-- Supplied entries follows --

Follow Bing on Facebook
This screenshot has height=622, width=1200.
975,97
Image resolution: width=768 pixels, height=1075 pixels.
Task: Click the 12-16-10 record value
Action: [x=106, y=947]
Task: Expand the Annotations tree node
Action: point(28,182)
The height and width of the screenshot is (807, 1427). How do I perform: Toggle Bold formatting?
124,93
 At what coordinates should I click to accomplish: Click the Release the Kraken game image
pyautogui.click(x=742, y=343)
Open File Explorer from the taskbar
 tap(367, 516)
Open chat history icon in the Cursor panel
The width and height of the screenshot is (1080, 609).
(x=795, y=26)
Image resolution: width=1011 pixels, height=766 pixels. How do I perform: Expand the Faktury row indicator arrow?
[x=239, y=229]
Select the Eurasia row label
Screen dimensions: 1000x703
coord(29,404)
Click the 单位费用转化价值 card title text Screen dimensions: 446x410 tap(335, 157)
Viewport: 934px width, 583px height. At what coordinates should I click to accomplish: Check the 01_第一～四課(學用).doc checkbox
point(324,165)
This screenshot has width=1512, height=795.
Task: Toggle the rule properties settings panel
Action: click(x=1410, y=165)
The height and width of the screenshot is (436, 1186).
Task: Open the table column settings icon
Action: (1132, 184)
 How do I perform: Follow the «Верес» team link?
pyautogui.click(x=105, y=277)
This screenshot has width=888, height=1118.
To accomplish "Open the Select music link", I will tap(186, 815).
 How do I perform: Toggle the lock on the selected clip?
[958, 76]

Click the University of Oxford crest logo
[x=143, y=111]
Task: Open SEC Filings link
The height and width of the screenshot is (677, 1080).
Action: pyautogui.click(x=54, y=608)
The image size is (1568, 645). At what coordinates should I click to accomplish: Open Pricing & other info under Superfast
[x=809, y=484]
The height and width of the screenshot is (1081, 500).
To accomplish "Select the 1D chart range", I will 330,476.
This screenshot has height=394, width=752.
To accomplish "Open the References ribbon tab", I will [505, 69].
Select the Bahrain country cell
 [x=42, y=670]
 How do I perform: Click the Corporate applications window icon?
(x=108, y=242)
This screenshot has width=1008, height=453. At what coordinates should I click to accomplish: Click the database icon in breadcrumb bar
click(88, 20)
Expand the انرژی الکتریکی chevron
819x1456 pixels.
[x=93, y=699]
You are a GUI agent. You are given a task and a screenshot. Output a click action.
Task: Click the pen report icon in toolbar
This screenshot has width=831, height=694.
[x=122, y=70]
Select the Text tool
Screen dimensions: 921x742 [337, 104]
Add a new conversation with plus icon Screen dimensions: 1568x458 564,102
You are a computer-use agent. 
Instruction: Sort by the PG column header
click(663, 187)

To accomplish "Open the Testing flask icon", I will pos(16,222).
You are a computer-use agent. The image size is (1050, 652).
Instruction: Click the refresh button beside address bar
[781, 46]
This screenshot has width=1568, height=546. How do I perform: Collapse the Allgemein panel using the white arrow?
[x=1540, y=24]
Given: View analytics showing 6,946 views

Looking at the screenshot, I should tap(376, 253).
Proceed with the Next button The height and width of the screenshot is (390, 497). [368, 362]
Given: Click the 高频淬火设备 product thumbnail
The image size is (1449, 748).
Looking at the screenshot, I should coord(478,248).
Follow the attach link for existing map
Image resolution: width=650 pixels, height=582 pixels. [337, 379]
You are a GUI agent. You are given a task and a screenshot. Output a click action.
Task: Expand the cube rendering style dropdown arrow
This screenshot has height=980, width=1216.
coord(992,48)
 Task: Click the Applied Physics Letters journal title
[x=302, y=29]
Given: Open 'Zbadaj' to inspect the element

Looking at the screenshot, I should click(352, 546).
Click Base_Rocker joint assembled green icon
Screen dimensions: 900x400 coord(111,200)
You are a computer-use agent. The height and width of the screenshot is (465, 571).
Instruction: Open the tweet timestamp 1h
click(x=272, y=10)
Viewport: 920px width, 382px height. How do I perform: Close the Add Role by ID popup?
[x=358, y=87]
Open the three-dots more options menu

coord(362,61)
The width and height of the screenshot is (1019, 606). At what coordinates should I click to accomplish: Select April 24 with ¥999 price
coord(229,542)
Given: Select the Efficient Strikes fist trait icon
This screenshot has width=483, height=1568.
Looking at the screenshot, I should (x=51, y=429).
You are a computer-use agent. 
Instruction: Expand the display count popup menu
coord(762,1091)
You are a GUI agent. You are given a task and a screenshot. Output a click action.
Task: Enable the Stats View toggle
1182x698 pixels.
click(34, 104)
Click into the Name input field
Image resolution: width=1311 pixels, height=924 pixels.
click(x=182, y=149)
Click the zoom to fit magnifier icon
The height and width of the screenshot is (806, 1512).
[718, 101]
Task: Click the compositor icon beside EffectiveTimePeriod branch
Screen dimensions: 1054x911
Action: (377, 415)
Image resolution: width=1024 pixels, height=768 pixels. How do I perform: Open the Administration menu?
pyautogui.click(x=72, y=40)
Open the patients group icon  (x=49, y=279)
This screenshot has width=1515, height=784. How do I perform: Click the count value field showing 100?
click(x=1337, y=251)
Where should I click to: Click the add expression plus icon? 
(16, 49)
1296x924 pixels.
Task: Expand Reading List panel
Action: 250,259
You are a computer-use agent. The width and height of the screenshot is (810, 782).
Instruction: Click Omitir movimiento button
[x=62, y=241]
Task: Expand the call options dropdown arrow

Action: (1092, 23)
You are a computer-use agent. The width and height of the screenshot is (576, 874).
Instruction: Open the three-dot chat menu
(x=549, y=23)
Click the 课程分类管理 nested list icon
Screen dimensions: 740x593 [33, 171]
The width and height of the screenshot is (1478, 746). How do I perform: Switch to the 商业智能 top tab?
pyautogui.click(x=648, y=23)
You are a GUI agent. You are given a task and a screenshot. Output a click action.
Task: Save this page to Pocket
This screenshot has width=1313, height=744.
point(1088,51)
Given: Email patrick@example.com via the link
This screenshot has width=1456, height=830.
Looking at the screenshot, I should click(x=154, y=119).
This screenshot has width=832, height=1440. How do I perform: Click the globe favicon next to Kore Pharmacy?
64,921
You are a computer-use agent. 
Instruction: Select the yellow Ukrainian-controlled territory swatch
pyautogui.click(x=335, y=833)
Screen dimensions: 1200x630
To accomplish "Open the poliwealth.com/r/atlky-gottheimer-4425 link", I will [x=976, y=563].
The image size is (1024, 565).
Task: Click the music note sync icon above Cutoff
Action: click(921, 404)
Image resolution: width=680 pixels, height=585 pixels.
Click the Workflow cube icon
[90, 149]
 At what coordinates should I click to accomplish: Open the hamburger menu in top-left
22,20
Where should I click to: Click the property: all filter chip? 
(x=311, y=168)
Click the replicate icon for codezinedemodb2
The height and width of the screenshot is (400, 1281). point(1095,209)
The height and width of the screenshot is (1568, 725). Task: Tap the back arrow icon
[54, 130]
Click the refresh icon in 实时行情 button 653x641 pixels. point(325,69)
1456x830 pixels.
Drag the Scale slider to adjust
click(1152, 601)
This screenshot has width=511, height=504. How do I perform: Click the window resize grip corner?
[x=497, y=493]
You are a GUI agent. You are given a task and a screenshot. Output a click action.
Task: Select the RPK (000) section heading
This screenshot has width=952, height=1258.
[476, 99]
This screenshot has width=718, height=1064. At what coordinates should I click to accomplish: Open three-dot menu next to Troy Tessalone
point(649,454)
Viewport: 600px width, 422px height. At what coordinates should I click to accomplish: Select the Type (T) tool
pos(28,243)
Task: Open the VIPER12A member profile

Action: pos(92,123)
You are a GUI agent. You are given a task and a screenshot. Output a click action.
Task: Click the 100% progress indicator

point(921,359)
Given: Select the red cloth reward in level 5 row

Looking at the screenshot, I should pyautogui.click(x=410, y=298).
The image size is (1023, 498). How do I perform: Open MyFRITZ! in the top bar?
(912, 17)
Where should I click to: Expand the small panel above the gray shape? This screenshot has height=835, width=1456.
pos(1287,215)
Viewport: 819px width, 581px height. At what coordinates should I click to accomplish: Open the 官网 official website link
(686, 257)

-- Supplied entries concluded --

Filter the records for the string "computer" and copy every line that holds it.

You are a computer-use agent. 
You are a computer-use agent. The image size is (1050, 652).
You are a computer-use agent. The height and width of the screenshot is (465, 571).
You are a computer-use agent. 
You are a computer-use agent. The width and height of the screenshot is (810, 782).
You are a computer-use agent. The width and height of the screenshot is (576, 874).
You are a computer-use agent. 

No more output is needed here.